任务要求: 请把下面全部条目改写成一个 JSON 字符串列表，每行对应一个字符串，空行略去不计。

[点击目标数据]
▬▬▬▬▬▬▬▬▬▬
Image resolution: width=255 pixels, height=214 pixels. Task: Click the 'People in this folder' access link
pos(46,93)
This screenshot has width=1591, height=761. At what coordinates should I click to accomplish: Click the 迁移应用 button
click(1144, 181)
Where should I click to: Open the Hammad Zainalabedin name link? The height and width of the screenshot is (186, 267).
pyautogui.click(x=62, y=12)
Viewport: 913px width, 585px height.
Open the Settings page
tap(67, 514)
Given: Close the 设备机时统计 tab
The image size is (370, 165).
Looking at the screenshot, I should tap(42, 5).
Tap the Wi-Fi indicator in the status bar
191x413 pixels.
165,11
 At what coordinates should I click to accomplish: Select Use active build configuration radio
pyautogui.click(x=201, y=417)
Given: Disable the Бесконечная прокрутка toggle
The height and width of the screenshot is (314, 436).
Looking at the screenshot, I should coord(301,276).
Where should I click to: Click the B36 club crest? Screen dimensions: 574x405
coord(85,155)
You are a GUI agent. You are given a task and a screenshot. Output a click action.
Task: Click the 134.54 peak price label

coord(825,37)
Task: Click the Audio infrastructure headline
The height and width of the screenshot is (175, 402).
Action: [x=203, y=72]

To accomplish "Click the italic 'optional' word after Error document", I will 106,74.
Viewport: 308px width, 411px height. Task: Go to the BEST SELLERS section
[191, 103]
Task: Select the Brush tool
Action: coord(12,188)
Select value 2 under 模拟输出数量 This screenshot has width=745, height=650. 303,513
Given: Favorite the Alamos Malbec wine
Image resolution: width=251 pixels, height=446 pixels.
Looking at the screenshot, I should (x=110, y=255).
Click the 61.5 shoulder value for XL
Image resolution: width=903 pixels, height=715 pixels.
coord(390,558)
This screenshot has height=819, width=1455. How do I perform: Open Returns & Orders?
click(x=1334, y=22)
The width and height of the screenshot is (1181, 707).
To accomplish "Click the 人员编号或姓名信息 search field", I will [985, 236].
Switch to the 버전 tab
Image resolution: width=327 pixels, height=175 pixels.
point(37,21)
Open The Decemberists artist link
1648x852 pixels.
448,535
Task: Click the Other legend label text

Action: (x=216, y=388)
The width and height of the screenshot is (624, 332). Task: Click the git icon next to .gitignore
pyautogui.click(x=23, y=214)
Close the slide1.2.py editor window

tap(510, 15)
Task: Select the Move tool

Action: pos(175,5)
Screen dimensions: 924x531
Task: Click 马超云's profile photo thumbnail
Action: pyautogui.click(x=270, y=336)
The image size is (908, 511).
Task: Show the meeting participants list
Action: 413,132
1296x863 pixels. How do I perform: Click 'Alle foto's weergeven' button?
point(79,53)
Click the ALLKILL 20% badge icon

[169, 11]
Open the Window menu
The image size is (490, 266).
▬▬▬▬▬▬▬▬▬▬
输出结果:
[
  "Image resolution: width=255 pixels, height=214 pixels. Task: Click the 'People in this folder' access link",
  "pos(46,93)",
  "This screenshot has width=1591, height=761. At what coordinates should I click to accomplish: Click the 迁移应用 button",
  "click(1144, 181)",
  "Where should I click to: Open the Hammad Zainalabedin name link? The height and width of the screenshot is (186, 267).",
  "pyautogui.click(x=62, y=12)",
  "Viewport: 913px width, 585px height.",
  "Open the Settings page",
  "tap(67, 514)",
  "Given: Close the 设备机时统计 tab",
  "The image size is (370, 165).",
  "Looking at the screenshot, I should tap(42, 5).",
  "Tap the Wi-Fi indicator in the status bar",
  "191x413 pixels.",
  "165,11",
  " At what coordinates should I click to accomplish: Select Use active build configuration radio",
  "pyautogui.click(x=201, y=417)",
  "Given: Disable the Бесконечная прокрутка toggle",
  "The height and width of the screenshot is (314, 436).",
  "Looking at the screenshot, I should coord(301,276).",
  "Where should I click to: Click the B36 club crest? Screen dimensions: 574x405",
  "coord(85,155)",
  "You are a GUI agent. You are given a task and a screenshot. Output a click action.",
  "Task: Click the 134.54 peak price label",
  "coord(825,37)",
  "Task: Click the Audio infrastructure headline",
  "The height and width of the screenshot is (175, 402).",
  "Action: [x=203, y=72]",
  "To accomplish \"Click the italic 'optional' word after Error document\", I will 106,74.",
  "Viewport: 308px width, 411px height. Task: Go to the BEST SELLERS section",
  "[191, 103]",
  "Task: Select the Brush tool",
  "Action: coord(12,188)",
  "Select value 2 under 模拟输出数量 This screenshot has width=745, height=650. 303,513",
  "Given: Favorite the Alamos Malbec wine",
  "Image resolution: width=251 pixels, height=446 pixels.",
  "Looking at the screenshot, I should (x=110, y=255).",
  "Click the 61.5 shoulder value for XL",
  "Image resolution: width=903 pixels, height=715 pixels.",
  "coord(390,558)",
  "This screenshot has height=819, width=1455. How do I perform: Open Returns & Orders?",
  "click(x=1334, y=22)",
  "The width and height of the screenshot is (1181, 707).",
  "To accomplish \"Click the 人员编号或姓名信息 search field\", I will [985, 236].",
  "Switch to the 버전 tab",
  "Image resolution: width=327 pixels, height=175 pixels.",
  "point(37,21)",
  "Open The Decemberists artist link",
  "1648x852 pixels.",
  "448,535",
  "Task: Click the Other legend label text",
  "Action: (x=216, y=388)",
  "The width and height of the screenshot is (624, 332). Task: Click the git icon next to .gitignore",
  "pyautogui.click(x=23, y=214)",
  "Close the slide1.2.py editor window",
  "tap(510, 15)",
  "Task: Select the Move tool",
  "Action: pos(175,5)",
  "Screen dimensions: 924x531",
  "Task: Click 马超云's profile photo thumbnail",
  "Action: pyautogui.click(x=270, y=336)",
  "The image size is (908, 511).",
  "Task: Show the meeting participants list",
  "Action: 413,132",
  "1296x863 pixels. How do I perform: Click 'Alle foto's weergeven' button?",
  "point(79,53)",
  "Click the ALLKILL 20% badge icon",
  "[169, 11]",
  "Open the Window menu",
  "The image size is (490, 266)."
]